Il sindaco di Collegno, Matteo Cavallone, è stato minacciato di morte attraverso una lettera anonima. Non solo lui ma anche la sua famiglia.
La lettera, colma anche di insulti, è arrivata qualche giorno fa, all’Ufficio Protocollo.
La missiva è scritta da «un gruppo di persone che vive vicino al cantiere della Metro, infastidito dai rumori notturni che non fanno dormire».
Ma non finisce qui. Perchè tra le righe si leggono le seguenti frasi: «Questi bastardi se ne fregano di far ammalare le persone. Anche il sindaco è colpevole». «Rintracciamo chi dovrebbe agire il suo indirizzo la sua famiglia e la facciamo pagare carissima a tutti», «Vi facciamo il peggio... non ci sottovalutate», «Fate smettere tutto subito o il meglio che succederà è che ci scappa il morto».
Dopo averla letta, la lettera è stata consegnata da Cavallone ai Carabinieri della Compagnia di Rivoli che ora indagano sull’accaduto.
«Non nascondo che abbiamo affrontato un primo momento di inquietudine, ma subito dopo mi sono presentato ai Carabinieri e ho sporto denuncia.

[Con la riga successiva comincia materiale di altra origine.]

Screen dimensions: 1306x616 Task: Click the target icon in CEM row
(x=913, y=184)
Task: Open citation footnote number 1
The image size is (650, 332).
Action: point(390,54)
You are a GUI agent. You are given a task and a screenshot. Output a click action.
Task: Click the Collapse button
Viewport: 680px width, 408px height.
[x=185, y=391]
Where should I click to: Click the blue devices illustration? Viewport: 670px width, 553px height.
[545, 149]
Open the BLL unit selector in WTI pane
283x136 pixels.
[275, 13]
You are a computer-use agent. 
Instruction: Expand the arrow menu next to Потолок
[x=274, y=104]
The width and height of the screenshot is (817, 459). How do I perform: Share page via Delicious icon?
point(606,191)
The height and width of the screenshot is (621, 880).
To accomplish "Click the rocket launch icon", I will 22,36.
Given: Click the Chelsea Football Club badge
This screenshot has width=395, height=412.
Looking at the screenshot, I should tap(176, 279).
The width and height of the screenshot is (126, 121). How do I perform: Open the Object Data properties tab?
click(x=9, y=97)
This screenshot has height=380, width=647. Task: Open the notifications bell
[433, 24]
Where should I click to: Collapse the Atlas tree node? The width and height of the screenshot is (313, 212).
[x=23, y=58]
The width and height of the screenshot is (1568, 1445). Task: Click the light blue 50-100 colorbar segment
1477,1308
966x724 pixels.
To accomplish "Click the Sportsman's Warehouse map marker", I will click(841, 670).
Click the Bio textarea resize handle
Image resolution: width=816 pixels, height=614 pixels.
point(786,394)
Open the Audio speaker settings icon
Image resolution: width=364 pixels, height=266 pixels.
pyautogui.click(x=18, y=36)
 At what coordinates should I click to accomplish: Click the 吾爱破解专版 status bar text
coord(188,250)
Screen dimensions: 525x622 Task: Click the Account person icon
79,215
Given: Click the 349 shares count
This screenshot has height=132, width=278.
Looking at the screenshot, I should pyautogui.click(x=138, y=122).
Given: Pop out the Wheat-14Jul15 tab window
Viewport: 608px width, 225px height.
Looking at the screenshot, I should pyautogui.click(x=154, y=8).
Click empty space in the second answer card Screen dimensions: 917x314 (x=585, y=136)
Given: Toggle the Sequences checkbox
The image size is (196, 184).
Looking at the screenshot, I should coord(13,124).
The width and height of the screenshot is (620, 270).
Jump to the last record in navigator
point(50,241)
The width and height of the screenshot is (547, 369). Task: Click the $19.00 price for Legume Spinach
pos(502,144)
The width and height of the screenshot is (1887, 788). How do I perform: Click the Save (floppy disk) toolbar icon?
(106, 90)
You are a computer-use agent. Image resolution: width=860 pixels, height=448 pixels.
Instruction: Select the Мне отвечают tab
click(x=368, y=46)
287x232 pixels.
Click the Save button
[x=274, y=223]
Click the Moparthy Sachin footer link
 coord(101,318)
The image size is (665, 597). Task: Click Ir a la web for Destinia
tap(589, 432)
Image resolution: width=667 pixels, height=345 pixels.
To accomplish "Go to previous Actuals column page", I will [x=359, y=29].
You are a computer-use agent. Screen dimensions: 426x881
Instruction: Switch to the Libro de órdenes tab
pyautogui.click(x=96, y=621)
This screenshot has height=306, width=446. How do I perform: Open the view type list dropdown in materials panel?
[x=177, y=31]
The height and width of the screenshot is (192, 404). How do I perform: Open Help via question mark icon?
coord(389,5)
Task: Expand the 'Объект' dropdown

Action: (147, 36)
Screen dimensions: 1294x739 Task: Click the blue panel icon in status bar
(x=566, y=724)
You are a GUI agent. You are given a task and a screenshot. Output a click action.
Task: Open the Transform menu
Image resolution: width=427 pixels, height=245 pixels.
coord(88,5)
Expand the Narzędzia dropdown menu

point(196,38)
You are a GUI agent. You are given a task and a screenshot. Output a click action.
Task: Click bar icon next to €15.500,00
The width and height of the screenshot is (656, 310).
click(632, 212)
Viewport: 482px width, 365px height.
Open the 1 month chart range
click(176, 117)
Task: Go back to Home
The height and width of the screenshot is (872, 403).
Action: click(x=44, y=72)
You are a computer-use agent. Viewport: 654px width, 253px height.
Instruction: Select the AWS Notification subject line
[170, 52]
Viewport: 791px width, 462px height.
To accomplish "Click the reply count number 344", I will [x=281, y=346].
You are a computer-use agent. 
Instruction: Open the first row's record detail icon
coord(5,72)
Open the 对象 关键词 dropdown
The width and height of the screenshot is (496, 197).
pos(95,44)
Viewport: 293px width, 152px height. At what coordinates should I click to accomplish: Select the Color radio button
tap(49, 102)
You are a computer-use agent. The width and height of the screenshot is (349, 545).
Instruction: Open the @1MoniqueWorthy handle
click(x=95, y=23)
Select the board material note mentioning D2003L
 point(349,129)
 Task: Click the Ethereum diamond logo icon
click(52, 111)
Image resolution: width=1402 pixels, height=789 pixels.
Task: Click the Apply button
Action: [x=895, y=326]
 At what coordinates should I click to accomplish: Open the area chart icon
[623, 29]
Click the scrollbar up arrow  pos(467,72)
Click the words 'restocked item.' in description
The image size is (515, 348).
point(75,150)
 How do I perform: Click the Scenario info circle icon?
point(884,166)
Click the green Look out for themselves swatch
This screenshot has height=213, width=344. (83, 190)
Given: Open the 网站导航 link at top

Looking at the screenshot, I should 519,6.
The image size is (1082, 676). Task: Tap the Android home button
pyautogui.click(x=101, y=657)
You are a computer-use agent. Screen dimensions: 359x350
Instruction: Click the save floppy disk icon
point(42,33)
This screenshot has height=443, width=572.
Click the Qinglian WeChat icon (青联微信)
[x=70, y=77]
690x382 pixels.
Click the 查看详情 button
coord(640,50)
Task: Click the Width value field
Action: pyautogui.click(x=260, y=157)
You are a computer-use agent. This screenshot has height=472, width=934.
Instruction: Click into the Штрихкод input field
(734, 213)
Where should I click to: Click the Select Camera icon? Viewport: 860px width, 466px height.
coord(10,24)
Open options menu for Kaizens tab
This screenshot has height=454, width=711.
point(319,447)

Condanno fermamente, da sempre, la violenza, l’istigazione all’odio e all’odio politico. Non mi sono mai tirato indietro di fronte a qualsiasi confronto. Sin dall’inizio del mio mandato ho scelto che il mio ufficio (e quando non è possibile, mi presento direttamente io, a casa dei cittadini) possa essere un luogo di scambio e confronto. Ma incitare alla violenza, augurare il male a me, mia moglie e le mie figlie, questo no», commenta Cavallone in un video social.